§ What the task asks:
All lines from the one containing "1568x781 pixels." through the final line of the entries are to be written out verbatim; no other line is to be included.

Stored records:
####################

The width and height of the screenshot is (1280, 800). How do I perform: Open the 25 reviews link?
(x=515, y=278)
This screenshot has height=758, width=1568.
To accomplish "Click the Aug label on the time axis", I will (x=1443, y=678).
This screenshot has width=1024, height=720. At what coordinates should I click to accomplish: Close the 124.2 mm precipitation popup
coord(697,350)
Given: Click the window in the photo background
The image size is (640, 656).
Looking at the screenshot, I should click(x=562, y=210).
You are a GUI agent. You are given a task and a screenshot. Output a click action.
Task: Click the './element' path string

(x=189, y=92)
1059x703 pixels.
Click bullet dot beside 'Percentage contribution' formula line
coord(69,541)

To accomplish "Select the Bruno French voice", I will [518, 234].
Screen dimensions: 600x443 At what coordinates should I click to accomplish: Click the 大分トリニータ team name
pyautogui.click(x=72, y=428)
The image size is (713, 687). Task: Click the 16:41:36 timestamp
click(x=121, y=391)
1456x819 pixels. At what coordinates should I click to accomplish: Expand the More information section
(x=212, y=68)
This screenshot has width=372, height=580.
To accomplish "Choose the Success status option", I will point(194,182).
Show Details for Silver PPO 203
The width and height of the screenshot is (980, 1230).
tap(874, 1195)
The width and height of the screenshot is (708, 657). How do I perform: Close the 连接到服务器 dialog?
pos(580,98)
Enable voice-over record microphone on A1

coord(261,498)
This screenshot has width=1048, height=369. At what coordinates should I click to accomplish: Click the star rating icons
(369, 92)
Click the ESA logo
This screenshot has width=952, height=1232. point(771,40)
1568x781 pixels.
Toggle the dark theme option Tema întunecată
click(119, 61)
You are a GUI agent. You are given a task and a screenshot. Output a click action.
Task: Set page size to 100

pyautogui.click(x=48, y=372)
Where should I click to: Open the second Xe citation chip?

####################

§ Answer to this exercise:
1568x781 pixels.
Toggle the dark theme option Tema întunecată
click(119, 61)
You are a GUI agent. You are given a task and a screenshot. Output a click action.
Task: Set page size to 100

pyautogui.click(x=48, y=372)
Where should I click to: Open the second Xe citation chip?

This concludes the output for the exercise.